YOUR INSTRUCTIONS
Read the records below and copy each line that contains "scroll".
(Beginning of TASK MATERIAL)
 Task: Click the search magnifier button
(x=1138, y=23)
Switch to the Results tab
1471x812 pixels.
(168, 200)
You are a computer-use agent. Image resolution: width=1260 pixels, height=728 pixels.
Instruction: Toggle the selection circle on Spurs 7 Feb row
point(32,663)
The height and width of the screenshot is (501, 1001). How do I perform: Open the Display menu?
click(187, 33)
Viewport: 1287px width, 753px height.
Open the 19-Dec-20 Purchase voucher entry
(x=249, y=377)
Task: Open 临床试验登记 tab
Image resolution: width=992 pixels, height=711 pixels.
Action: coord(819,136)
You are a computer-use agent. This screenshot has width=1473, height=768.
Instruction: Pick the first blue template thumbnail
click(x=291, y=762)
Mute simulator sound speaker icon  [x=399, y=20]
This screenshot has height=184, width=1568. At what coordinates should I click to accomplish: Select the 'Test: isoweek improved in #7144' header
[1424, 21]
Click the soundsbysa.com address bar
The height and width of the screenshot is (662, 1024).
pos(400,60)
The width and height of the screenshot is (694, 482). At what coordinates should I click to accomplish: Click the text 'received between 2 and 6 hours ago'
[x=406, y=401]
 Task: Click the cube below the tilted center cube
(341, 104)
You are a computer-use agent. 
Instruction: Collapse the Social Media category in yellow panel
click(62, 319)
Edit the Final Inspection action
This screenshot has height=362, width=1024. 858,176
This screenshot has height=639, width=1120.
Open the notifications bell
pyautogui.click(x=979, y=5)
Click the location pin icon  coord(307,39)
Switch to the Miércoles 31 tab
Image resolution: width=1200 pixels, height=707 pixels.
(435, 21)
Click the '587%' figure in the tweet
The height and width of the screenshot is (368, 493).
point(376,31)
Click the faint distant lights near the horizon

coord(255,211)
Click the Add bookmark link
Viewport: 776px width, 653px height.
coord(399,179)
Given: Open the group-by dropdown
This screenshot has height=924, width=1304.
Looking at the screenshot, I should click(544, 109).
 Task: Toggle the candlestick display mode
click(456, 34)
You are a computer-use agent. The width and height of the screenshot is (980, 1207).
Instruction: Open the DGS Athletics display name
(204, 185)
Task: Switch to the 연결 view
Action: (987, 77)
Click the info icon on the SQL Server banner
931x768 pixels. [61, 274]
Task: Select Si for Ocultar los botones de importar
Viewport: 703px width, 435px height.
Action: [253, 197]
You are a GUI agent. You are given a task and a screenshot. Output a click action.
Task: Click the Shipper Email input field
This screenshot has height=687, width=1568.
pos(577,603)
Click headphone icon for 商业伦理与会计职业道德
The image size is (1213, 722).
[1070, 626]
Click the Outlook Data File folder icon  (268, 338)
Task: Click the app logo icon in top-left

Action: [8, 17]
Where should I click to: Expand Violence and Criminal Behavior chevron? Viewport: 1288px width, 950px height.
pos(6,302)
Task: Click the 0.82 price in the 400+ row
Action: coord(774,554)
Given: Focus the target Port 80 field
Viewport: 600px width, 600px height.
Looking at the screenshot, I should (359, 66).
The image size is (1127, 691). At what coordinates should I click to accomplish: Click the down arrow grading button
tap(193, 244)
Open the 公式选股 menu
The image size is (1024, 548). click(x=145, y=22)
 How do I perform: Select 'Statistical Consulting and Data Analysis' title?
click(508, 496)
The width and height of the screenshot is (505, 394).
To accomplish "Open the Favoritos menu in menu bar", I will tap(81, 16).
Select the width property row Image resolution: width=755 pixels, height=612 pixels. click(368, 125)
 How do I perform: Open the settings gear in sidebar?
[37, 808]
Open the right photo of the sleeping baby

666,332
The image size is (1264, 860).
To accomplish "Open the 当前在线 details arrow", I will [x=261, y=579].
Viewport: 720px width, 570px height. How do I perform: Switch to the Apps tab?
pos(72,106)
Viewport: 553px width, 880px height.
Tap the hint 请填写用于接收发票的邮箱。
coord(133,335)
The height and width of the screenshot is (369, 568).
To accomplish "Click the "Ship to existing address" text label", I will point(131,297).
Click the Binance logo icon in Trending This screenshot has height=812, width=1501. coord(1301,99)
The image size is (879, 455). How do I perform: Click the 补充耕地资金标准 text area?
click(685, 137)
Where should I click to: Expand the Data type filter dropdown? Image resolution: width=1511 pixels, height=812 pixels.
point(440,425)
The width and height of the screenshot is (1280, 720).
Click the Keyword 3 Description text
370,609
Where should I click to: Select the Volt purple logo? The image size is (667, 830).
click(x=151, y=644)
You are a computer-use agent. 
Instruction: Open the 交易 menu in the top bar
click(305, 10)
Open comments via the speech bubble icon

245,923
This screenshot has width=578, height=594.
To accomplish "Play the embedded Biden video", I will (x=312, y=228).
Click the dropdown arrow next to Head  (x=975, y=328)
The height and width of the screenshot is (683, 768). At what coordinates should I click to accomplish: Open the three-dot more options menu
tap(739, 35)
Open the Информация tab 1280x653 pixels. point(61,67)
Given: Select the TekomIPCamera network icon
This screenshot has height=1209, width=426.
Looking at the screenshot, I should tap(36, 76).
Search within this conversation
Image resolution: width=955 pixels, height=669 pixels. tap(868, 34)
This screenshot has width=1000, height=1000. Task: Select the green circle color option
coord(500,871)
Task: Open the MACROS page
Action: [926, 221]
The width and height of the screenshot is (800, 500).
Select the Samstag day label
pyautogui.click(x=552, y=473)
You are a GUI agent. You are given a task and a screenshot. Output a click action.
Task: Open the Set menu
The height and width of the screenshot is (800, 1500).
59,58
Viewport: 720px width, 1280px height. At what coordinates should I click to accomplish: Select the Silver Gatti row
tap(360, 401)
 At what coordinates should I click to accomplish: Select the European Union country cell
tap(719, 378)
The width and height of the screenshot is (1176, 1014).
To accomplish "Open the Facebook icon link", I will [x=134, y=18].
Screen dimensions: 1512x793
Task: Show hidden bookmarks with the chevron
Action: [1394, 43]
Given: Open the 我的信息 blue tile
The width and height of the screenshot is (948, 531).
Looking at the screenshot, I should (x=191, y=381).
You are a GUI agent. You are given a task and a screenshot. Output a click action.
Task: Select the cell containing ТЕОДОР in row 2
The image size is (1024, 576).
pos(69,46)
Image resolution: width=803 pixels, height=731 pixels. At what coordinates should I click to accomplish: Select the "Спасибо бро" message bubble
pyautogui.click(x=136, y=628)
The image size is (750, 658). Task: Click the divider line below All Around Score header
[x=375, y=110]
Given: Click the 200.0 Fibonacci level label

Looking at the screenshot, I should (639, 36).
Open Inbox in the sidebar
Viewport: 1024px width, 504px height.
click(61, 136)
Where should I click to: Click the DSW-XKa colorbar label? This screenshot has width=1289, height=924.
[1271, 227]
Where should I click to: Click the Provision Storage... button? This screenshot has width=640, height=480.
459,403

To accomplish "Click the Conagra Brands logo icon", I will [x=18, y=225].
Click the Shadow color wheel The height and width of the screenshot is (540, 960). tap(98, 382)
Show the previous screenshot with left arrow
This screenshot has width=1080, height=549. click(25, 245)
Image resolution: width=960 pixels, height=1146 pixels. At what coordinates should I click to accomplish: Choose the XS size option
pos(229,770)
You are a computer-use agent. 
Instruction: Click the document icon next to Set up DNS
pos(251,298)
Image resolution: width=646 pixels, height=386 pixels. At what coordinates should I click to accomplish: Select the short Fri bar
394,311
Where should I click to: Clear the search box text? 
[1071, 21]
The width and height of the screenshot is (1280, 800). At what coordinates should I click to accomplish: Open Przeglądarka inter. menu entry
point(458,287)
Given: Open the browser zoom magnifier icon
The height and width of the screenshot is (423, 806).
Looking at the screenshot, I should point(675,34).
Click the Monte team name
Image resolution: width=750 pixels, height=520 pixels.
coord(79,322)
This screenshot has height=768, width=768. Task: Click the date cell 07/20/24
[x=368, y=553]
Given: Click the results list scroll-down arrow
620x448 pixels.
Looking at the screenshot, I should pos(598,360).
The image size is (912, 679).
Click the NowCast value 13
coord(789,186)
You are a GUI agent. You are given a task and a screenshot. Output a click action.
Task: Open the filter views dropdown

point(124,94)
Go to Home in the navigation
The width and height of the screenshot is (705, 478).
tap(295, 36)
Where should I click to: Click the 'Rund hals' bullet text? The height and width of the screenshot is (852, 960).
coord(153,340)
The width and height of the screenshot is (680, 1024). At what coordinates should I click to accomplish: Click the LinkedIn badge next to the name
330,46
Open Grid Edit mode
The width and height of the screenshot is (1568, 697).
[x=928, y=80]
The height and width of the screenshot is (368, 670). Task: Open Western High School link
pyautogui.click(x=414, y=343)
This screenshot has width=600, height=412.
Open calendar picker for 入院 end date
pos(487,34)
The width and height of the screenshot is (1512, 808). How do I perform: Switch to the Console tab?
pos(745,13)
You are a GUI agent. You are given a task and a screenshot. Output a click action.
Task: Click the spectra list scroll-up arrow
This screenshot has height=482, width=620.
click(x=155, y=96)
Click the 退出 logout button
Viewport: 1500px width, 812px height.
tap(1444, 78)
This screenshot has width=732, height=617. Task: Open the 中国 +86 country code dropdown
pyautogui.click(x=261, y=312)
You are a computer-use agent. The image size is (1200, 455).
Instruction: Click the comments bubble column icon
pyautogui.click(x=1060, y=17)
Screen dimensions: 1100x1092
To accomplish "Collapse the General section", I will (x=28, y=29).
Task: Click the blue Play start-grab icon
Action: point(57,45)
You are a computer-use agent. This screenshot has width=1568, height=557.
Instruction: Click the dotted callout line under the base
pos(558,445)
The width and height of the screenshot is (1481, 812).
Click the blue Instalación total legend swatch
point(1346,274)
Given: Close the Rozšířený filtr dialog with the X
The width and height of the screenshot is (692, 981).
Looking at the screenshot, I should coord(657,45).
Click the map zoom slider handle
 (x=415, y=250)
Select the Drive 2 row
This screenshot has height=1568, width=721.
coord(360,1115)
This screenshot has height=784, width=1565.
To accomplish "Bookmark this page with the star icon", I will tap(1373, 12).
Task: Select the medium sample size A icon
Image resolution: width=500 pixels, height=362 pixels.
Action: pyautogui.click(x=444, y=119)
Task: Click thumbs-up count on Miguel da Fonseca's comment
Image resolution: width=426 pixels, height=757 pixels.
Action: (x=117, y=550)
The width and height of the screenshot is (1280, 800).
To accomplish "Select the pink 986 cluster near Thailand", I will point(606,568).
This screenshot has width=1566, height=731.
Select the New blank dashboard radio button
(End of TASK MATERIAL)
RESULT
Given: Click the results list scroll-down arrow
Task: Click the spectra list scroll-up arrow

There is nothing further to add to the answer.